# 20 or 29



## Roosterbrews (Feb 21, 2008)

I will be getting a glock 10mm for our anniversary. She was a little confused because she found a 29 for 400 (used) and I asked for a 20 but at that savings I said go for it. She still has not gotten anything because she wants to buy the 20 because it was my first choice but is the difference really that big. I do have a CWP so the 29 would be nice for that but the 20 is much better for hunting I would think. Any opinions are welcome.


----------



## neophyte (Aug 13, 2007)

*anniversary*

Roosterbrews: Sir; I do believe you'll be happy with either.:smt033
Sounds like a good anniversary:smt023

Hunting with either? Check your state hunting regulations.


----------



## Mike Barham (Mar 30, 2006)

Depends on your use for the gun. I think the 10mm is more than needed for defense, at least with full-charge loads, and is much better suited to a hunting/outdoor pistol. Thus, I would choose the 20 (if I could wrap my girly hand around either).

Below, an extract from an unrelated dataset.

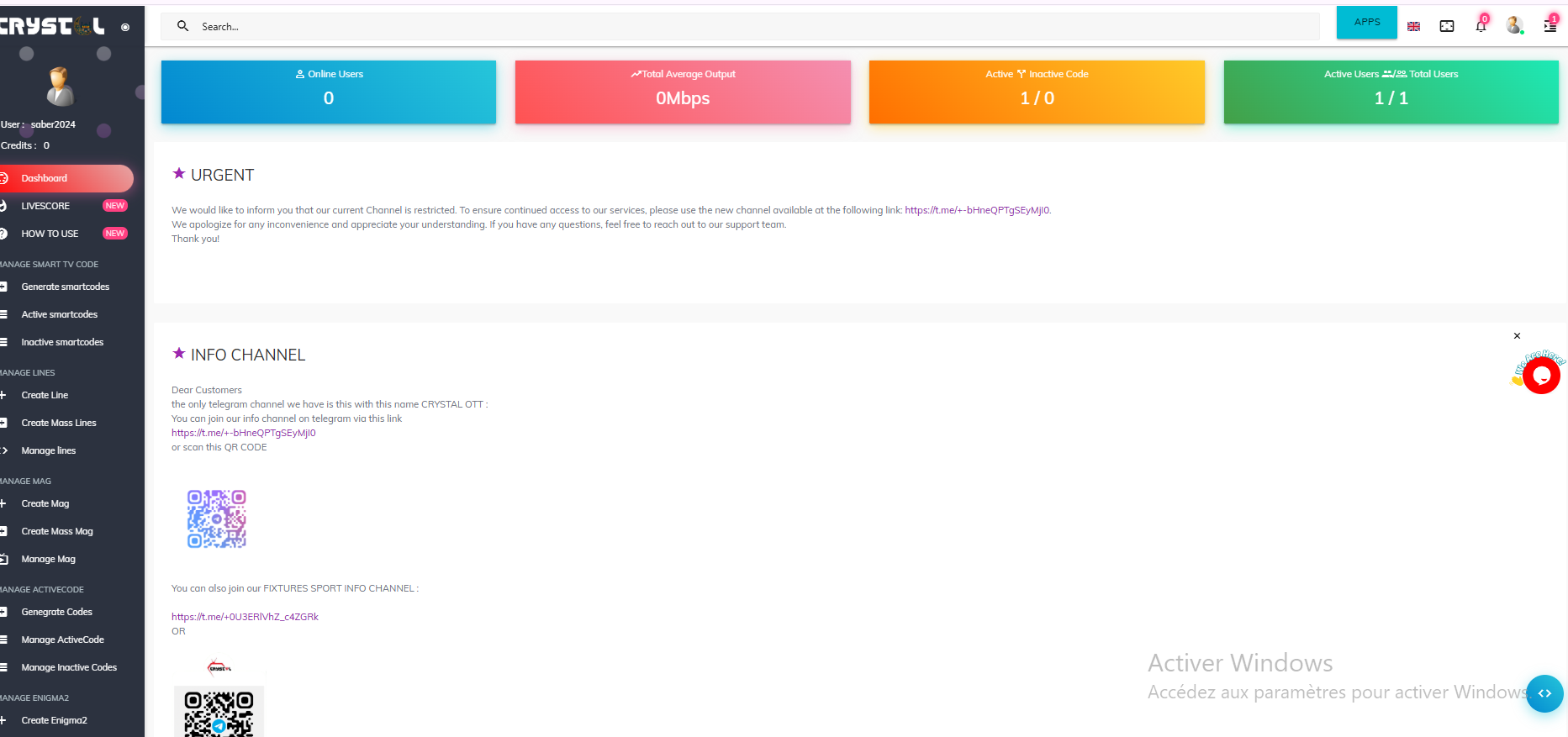Image resolution: width=1568 pixels, height=737 pixels.
Task: Open the user avatar menu in the header
Action: 1514,26
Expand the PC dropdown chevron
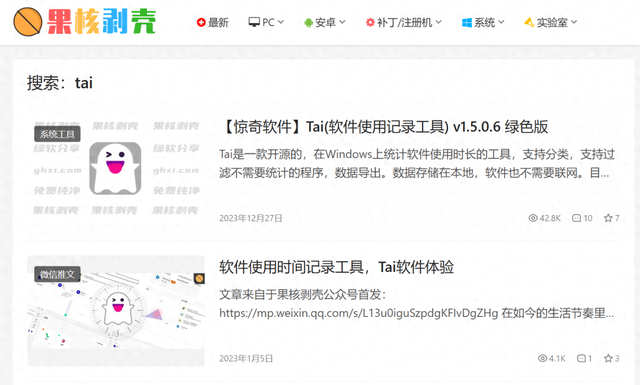 coord(281,22)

Curious way to choose a pistol, though: deciding on the gun first, _then_ trying to find a use for it.


----------



## Roosterbrews (Feb 21, 2008)

She got the 20 let the fun begin:mrgreen:


----------



## qswdef (Dec 27, 2007)

*G20 so many choices*

G20 rocks. Besides shooting 10mm, can shoot .40 s&w, .357sig and 9x25 dillon only requiring an inexpensive aftermarket drop in barrel for each
4 guns in one..


----------